While waiting on the ship's arrival, site preparation became critical. The base of operations for the task force was an unimproved site that had to be completely cleared of brush and cactus and graded to allow the laundry units to be pulled into position. This base became known as Victory Base, approximately three kilometers from Sword Base, home of Task Force 1-64. The site chosen for the laundry and bath site was more than adequate to provide proper drainage, a very important detail in a country that produces high malaria statistics because of swarms of mosquitoes.

When the ship arrived in mid- November, the 13th CSB transportation cell was on line to deliver the 16th MILVANs to their location. Unfortunately, the port began pushing MILVANs out as quickly as possible. Although the 16th MILVANs have very clear marking, two MILVANs were "lost" in the exodus from the port. The MILVANs were located through good luck and perseverance and, surprisingly, ended up at Victory Base. Even more of a surprise was that the two MILVANs needed for the operational start-up were the ones at Victory Base. With all in place, the 16th only needed eight hours to set up operations. The next morning, operations began with the first bundles of laundry turned in to the receiving point.

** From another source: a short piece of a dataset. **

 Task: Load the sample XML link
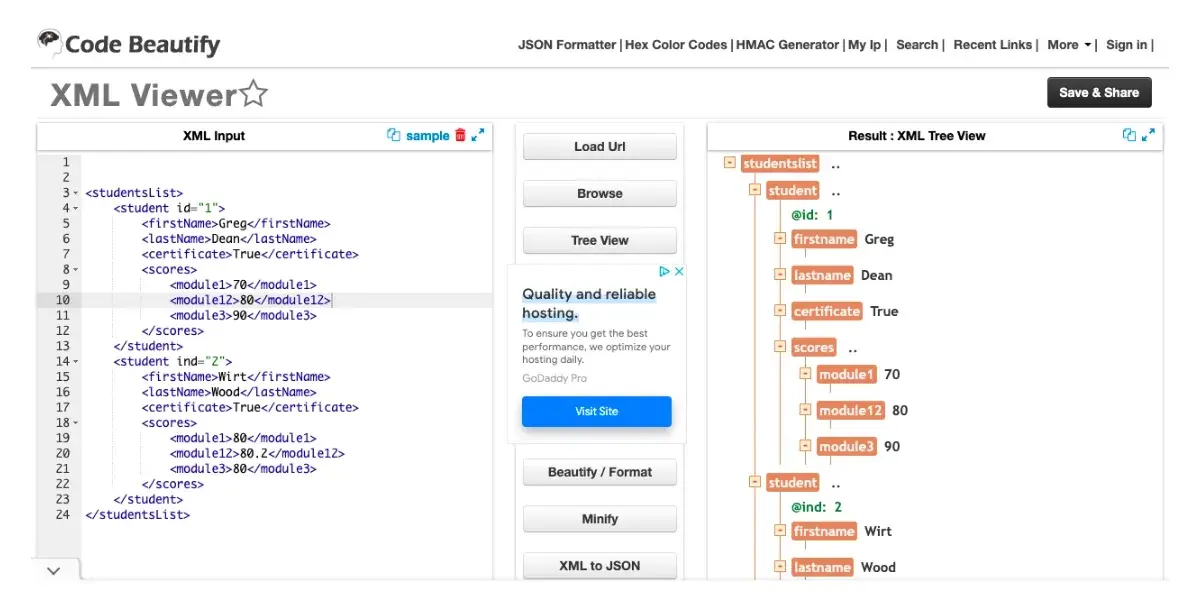click(x=427, y=136)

Existing girders were incorporated into Victory Base facilities, first with tarpaulins on top and eventually roofing materials.

Army Standard
The Army standard for field laundry service is to wash one bundle of laundry per soldier every seven days. Each bundle consists of 20 pieces. One pair of socks counts as one piece. This standard bundle is limited by the number of laundry pins in one pin tray: 20. Each pin tray has safety pins with set numbers on them. For example "A-12" would be assigned to one bundle of laundry, and every piece of laundry in that soldier's bundle would be pinned with a pin marked A-12. This allows the unit to separate bundles when they come from the dryer unit. This is important since there are as many as 10 bundles in a wash cycle at one time.

Also, as items go through the wash, pins come undone or break from the strain. This makes laundry identification next to impossible. This is the most prevalent way that field service units lose laundry. During the support phase at Victory Base, the 16th was not without its share of lost laundry. However, the bulk of laundry claims were for single pairs of socks or underwear.

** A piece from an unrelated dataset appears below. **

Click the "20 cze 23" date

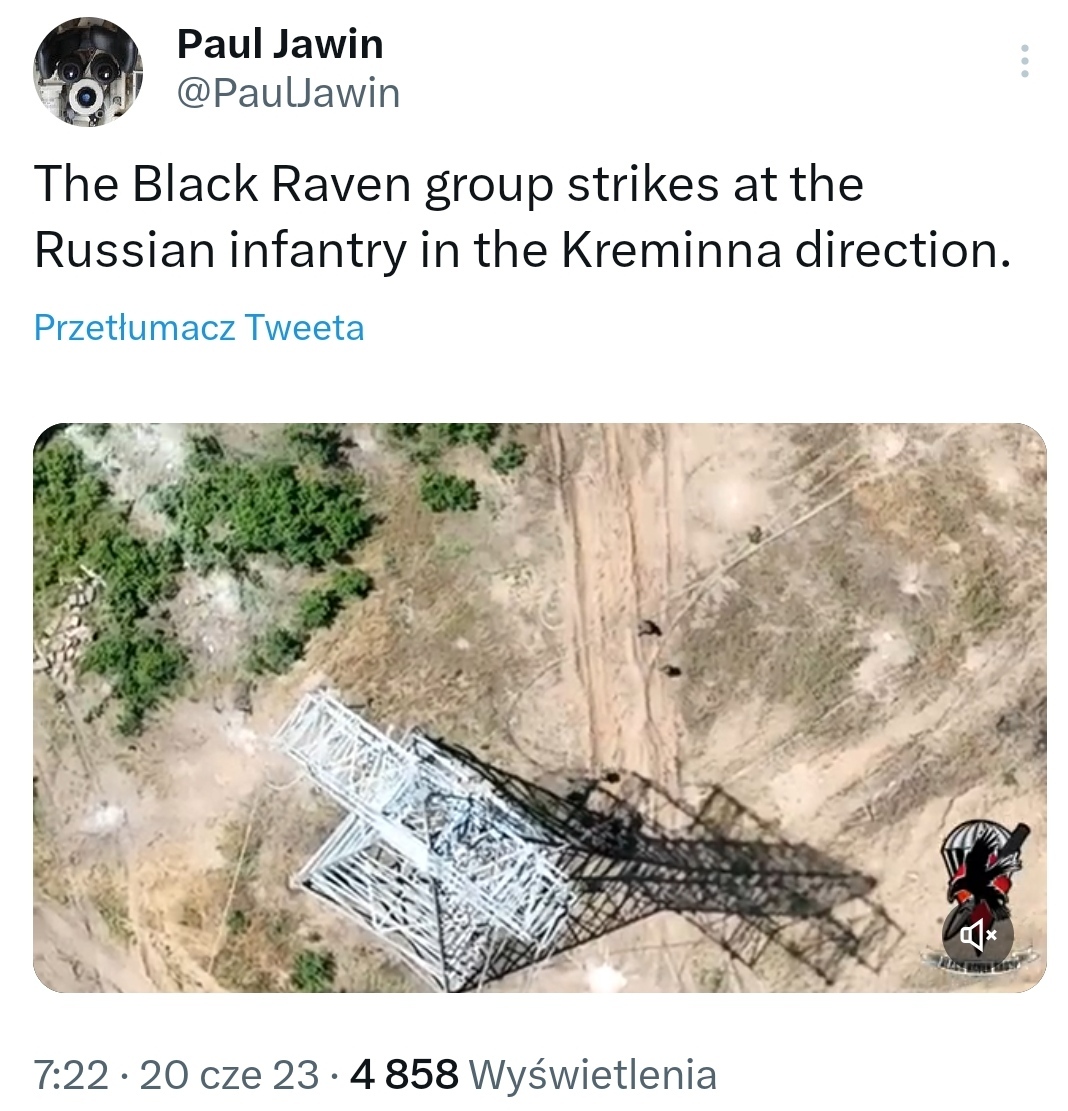229,1075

The support of the 16th Field Service eventually went as far as processing individual laundry with a five-day turnaround for the force, two days better than the Army standard. This was seen as the only way to ensure that personnel had a clean change of clothes on a daily basis short of soldiers washing some of their own laundry.
Overall, the support provided for the buildup of troops was more than adequate, although belated. During the initial operations in Somalia, early in 1993, units in Mogadishu had to wash their own clothes for at least a month. In the future, unit equipment must be shipped to maintain unit integrity. If all equipment arrived on station and on time, the 16th would have been operational at least two weeks earlier and able to immediately begin operations. However, the operation was a total success and provided the soldiers of Task Force 1-64 an invaluable service and helped maintain the high morale of the soldiers.

At the time that this article was written in 1994, CPT Bruce E. Cox was Commander, 16th Field Service Company, Fort Lee, Virginia. His unit served in Mogadishu, Somalia, under the 13th Corps Support Battalion, one of the two Corps Support Battalions serving under the 507th Logistical Task Force supporting the United Nations Forces in Somalia.